#### INFORMATION

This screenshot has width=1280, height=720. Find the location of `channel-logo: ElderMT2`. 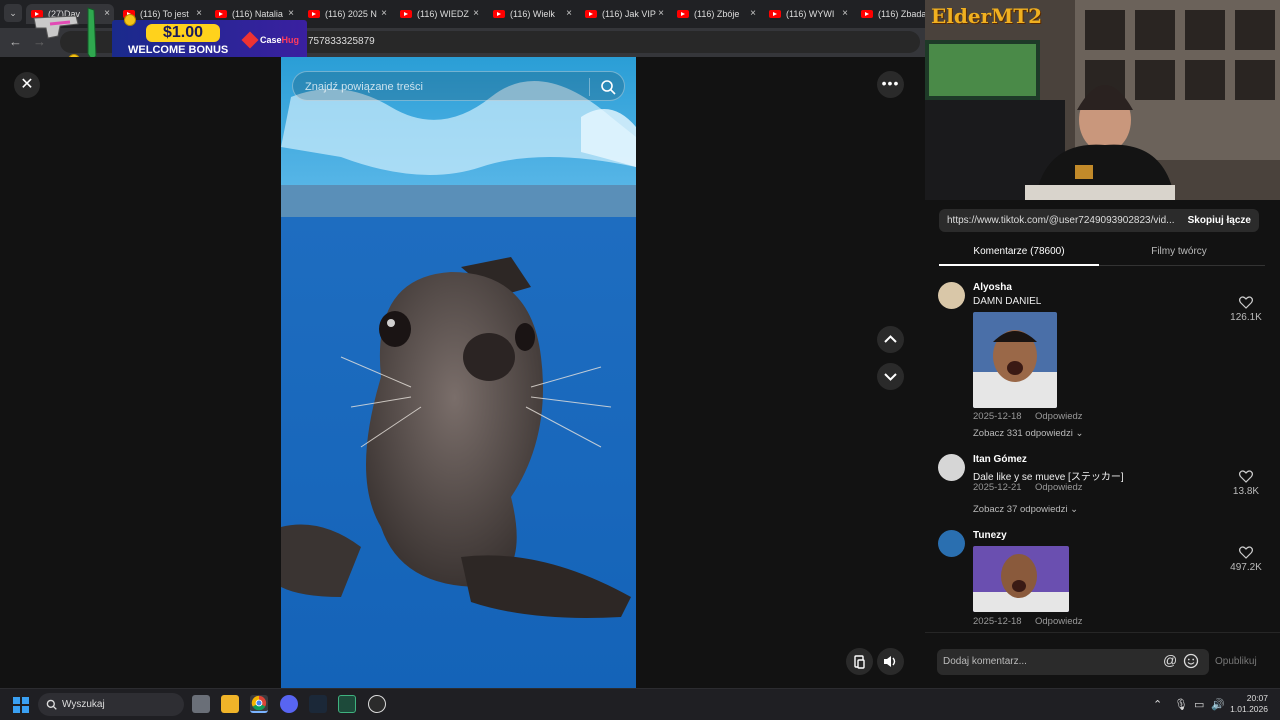

channel-logo: ElderMT2 is located at coordinates (987, 16).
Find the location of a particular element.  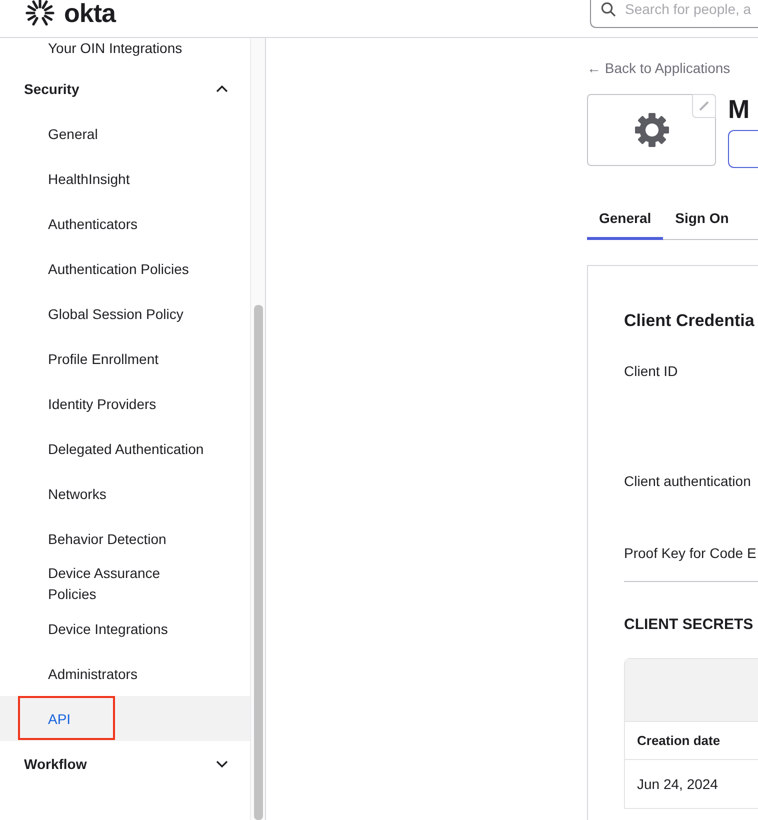

section-heading: CLIENT SECRETS is located at coordinates (689, 624).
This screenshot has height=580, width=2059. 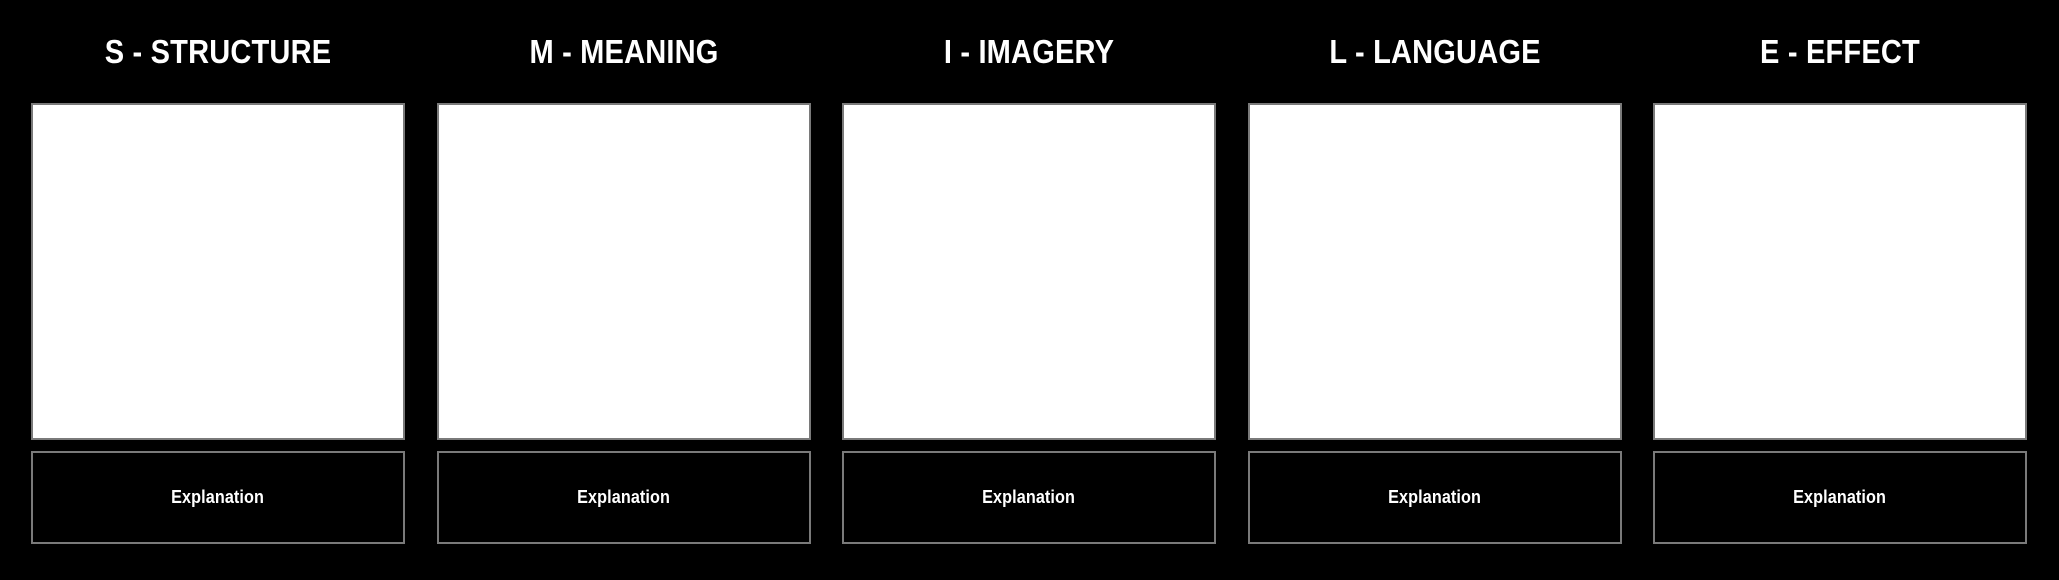 What do you see at coordinates (624, 52) in the screenshot?
I see `column-title-meaning: M - MEANING` at bounding box center [624, 52].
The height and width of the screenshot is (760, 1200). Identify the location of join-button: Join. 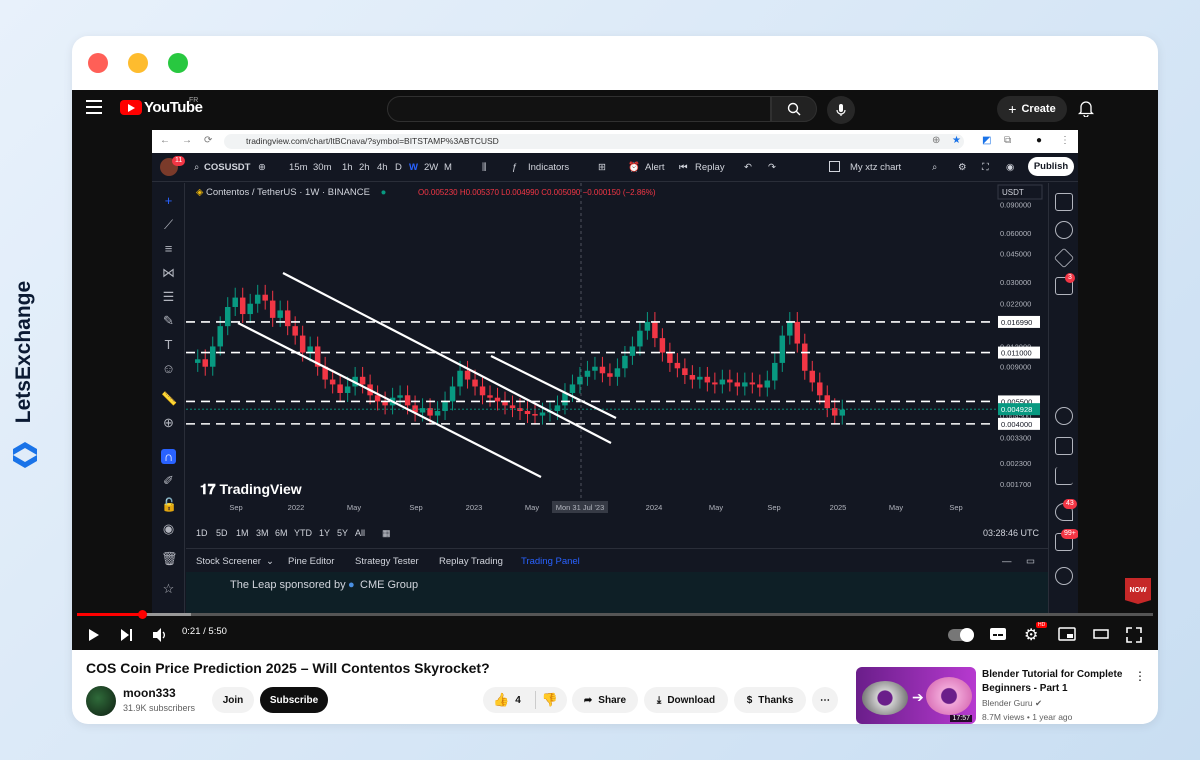
(233, 700).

########

## WORK TO BE COMPLETED
Scale the listing from the line containing "The height and" through the end of the listing, inclusive. Write those lines again with the requests unchanged, multiply every coordinate in the answers by 1.6 and round it to a whole number (halves go up), and leave the pictures out.

## RESULT BELOW
The height and width of the screenshot is (760, 1200). Identify the location of join-button: Join. 
(373, 1120).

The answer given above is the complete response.